Part 4 — Hands-on Exercise: Find, Explain, Improve

Section titled “Part 4 — Hands-on Exercise: Find, Explain, Improve”

Find a function in your project that:

  • Is real and in active use (not dead code)
  • Is 20–60 lines
  • Has at least one obvious improvement: missing error handling, an inefficiency, a naming issue, or an undocumented edge case

Add the function’s file path to CLAUDE.md:

## Key function to explore today
File: src/services/auth.ts — validateToken() function

Ask Claude:

“List all parameters of [your function] and what each one does.”

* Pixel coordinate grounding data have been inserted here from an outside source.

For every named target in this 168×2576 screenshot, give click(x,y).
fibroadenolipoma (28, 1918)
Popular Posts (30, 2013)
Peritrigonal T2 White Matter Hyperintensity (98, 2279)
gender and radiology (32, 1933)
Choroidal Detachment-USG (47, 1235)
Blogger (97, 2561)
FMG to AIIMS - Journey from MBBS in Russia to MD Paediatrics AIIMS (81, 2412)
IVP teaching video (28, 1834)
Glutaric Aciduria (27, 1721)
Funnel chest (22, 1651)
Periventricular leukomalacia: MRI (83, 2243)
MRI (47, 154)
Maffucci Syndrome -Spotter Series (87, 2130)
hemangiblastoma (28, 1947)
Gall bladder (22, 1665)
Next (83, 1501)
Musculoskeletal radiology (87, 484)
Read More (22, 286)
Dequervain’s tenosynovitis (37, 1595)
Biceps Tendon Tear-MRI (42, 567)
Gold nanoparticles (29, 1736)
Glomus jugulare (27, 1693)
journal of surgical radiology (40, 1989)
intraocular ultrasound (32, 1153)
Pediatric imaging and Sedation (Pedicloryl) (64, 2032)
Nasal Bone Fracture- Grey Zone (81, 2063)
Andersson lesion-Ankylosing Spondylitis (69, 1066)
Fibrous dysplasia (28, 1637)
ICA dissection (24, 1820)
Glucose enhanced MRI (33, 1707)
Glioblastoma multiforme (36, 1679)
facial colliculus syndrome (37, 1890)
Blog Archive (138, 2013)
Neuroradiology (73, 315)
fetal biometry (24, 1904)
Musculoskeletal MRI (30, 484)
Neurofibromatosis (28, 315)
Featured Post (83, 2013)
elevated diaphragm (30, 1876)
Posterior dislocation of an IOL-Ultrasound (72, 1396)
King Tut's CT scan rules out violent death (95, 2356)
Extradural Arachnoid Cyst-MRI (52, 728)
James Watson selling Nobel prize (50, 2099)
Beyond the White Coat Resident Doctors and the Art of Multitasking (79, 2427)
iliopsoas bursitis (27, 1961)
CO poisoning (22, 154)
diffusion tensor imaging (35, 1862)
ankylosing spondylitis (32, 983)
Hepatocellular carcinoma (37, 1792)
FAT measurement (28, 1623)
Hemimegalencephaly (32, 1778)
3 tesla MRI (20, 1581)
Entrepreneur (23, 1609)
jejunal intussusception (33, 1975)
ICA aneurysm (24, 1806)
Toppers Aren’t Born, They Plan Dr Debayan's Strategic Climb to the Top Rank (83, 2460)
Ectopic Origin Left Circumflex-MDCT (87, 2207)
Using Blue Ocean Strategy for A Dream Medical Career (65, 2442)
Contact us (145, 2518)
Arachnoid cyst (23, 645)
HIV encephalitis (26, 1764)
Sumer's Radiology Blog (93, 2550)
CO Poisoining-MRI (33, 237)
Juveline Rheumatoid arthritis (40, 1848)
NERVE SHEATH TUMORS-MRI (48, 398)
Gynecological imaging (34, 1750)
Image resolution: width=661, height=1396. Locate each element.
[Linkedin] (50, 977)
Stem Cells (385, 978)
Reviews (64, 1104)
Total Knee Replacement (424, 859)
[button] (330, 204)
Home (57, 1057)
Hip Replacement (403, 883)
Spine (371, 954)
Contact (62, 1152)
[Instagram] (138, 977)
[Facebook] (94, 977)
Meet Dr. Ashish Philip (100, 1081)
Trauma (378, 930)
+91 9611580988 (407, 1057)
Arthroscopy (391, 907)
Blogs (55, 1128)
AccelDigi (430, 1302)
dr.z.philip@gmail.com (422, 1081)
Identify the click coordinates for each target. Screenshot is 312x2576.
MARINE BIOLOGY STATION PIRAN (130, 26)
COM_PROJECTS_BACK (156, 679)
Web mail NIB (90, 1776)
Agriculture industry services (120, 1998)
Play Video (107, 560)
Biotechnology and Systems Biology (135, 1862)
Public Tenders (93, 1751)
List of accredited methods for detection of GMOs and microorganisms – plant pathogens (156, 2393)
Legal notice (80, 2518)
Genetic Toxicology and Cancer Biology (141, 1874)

Observe: does it get the parameter names right? If it hallucinates:

  • Add the actual function signature to CLAUDE.md
  • Ask again and compare the quality of the answer

Ask Claude:

“Explain the logic of [your function] step by step. What would happen if [a realistic edge case] occurred?”

If Claude gives a generic answer, try:

“Use /effort high and try again.”

Notice the difference in reasoning depth.

Ask Claude:

“This function doesn’t handle [the edge case you identified]. Show me what a fix would look like.”

Do not execute the change yet. Review it:

  • Is the logic correct?
  • Does it understand how this function connects to the rest of the codebase?

Then ask:

“Show me all the callers of [your function]. Would this change break any of them?”

Observe whether Claude searches the codebase or guesses.


Before finishing, take a moment to consider:

  1. Where did Claude get it right, and what enabled that? — Look for: good context, well-named code, common patterns.
  2. Where did it hallucinate or struggle, and why? — Look for: missing context, unusual naming, code that doesn’t match common patterns.
  3. What one thing would you add to CLAUDE.md right now to improve your next session?

Everything you observed — the hallucinations, the improvement when context was added, the deeper reasoning with higher effort — all follows from the same mechanism: statistical pattern matching against training data. You now have the mental model that explains Claude’s behaviour. Every module from here builds on this.


  • Claude Code installed and authenticated
  • A CLAUDE.md at the project root with at least 3 real project facts
  • Run /context at least once and noted the token breakdown
  • Experienced at least one hallucination and one recovery via added context

Installation fails on corporate machine — IT policies may block npm or the installer. Try npm install -g @anthropic-ai/claude-code as a fallback.

Claude keeps getting the architecture right even without context — Use a less-common file structure, or ask about something highly specific to the project (internal utility names, unusual patterns). The hallucination behaviour will arise naturally in the exercise.

Your codebase is too large — Direct Claude to a specific subdirectory: cd src/services && claude. Or update CLAUDE.md to explicitly scope the session: “Focus only on the /auth module for today.”

“My code is proprietary — I’m not comfortable with this” — Claude Code runs locally and reads files directly without uploading them to a server. For teams with strict data policies, the enterprise plan offers zero-retention guarantees.